観光情報学

今年のゴールデンウィーク、穏やかに過ぎ去ろうとしている。北朝鮮と米国の丁々発止がいまだ続いているなか、何事もおこることなく日々過ごせているのは、たいへんにありがたい。

今後の展開や、いろいろなお客様への対応を練るには、どうしても、まとまった時間が必要であり、GWのような長期のお休みは、誠に貴重である。普段いかないような場所を訪問し、調査を実施し、人への相談・交わり、さまざまな書籍・文献にあたるなど、いろいろな思考を巡らせて、次の活動への充電をおこなうようにしている。

明日からまたお客様のための活動に時間を割くこととなるが、鋭気を養い、感覚も研ぎ澄ましながら、明日からの対応に精を出したいものだ。

このGWのかなり時間を割いたのは、観光分野の情報学分野。いろいろと調べた。2000万人を超える訪日外国人はいったいどのような人たちが、どこに滞在をして、何をどう見ているのかについて調べた。たとえば、写真投稿サイトであるFlickrの写真は、GPSと一緒に投稿される。この写真投稿について分析した資料を見て、訪日外人の回遊状態が分かるようだ。

経産省が提供する地域経済分析サイト(RESAS)と、たとえばFlickrの掛け算による分析結果は、場所への滞留時間、移動のパターンなどを明らかにできると予想する。浅草近辺で、写真撮影スポットがどこに集中しているのか、その理由はなぜか。札幌時計台・横浜大観覧車が、もっとも撮影される時間はいつかなど、興味深い結果を知ることができた。

多くの外国人がその行動をとる理由に想像し、新しい観光資源をどう伝えたら効果的だろう、その観光資源を事前にどう認知させたりできるかまでも考えが及ぶ。訪日前のネット調査はおもに観光サイトを通して目に触れていて、来日後は、様々な観光情報マップを手にしながら、手探りで情報を集めているように見える。

浅草を訪れる日本人は年間4000万人、外国人数は500万人で一人あたりの消費額6000円弱。
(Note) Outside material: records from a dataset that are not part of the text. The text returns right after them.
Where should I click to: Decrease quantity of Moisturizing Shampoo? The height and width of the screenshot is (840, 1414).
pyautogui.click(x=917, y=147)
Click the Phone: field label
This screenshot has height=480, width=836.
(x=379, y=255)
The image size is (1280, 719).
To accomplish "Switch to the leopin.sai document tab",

浅草界隈だけで2700億円の消費がある。仲見世通りのお店は、売れに売れて仕方なかろう。

日本全体での統計数字はこちらから見て取れる。訪日外国人消費動向(H29.3.31)年4兆円弱が消費されている。この数字を、海外からの直接投資とみなせば、おもてなし観光は、たいへん大きな投資産業である。今後4000万人を超える目標設定がなされているので、この数字はさらに増していくだろう、単純計算で8兆円にもなる。
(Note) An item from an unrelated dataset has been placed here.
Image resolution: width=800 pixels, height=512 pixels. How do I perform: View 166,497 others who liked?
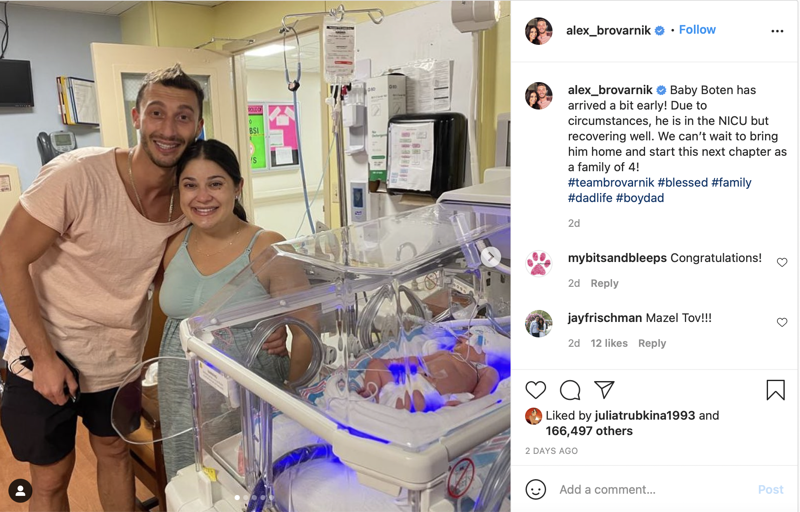pos(589,431)
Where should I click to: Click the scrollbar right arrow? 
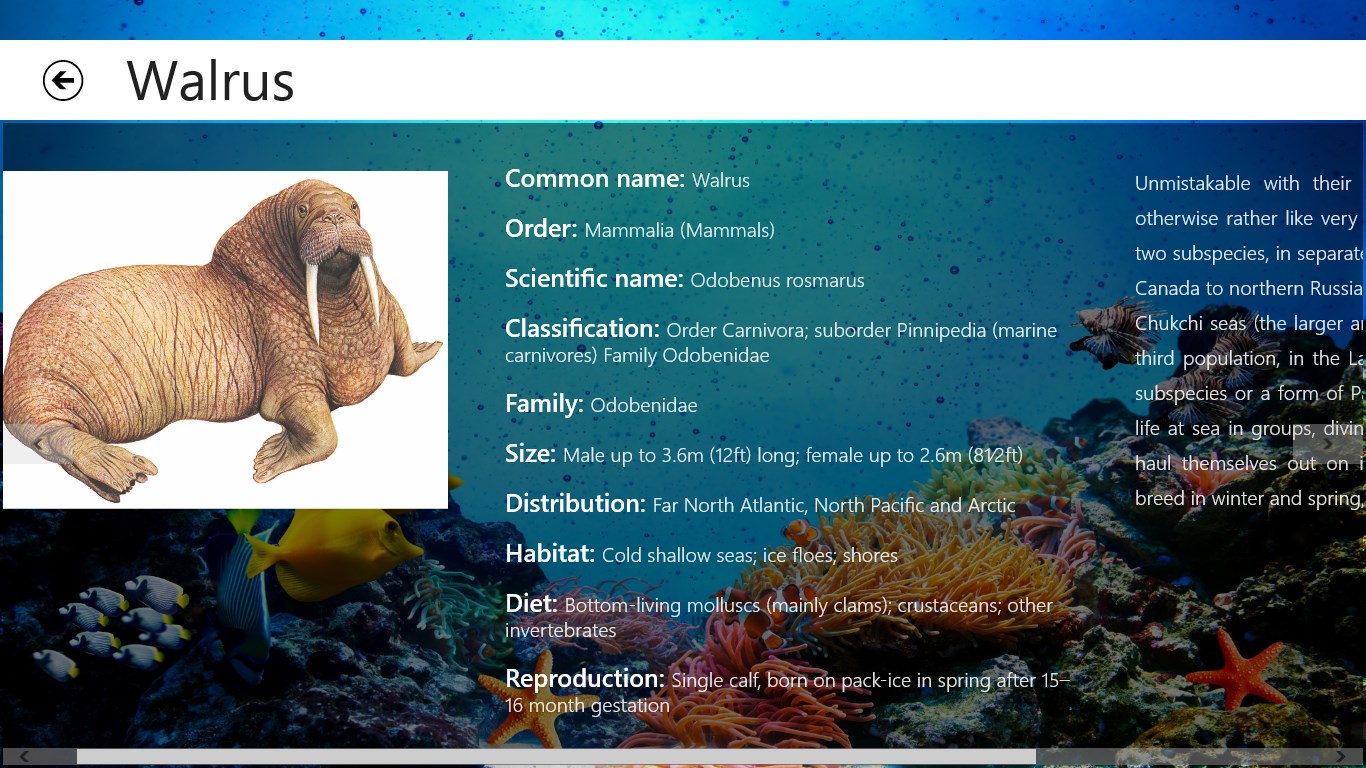click(x=1341, y=757)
当然ながら、海外からの観光者を地方にお連れして、その経済、地域の観光資源に振りむけていくことができないものかと考えている。地域から何か新しいことをという発想も大事だとは思うが、外からくる一時的な旅行者を受け止めて、長く滞在をしてもらうという発想で地域の活性化を捉えなおしてみてはいかがだろうか。地方飛行場の発着整備、交通ルートの作成、長期滞在に向けた観光地資源の見直しなど、いろいろな発想が出てくるのではないか。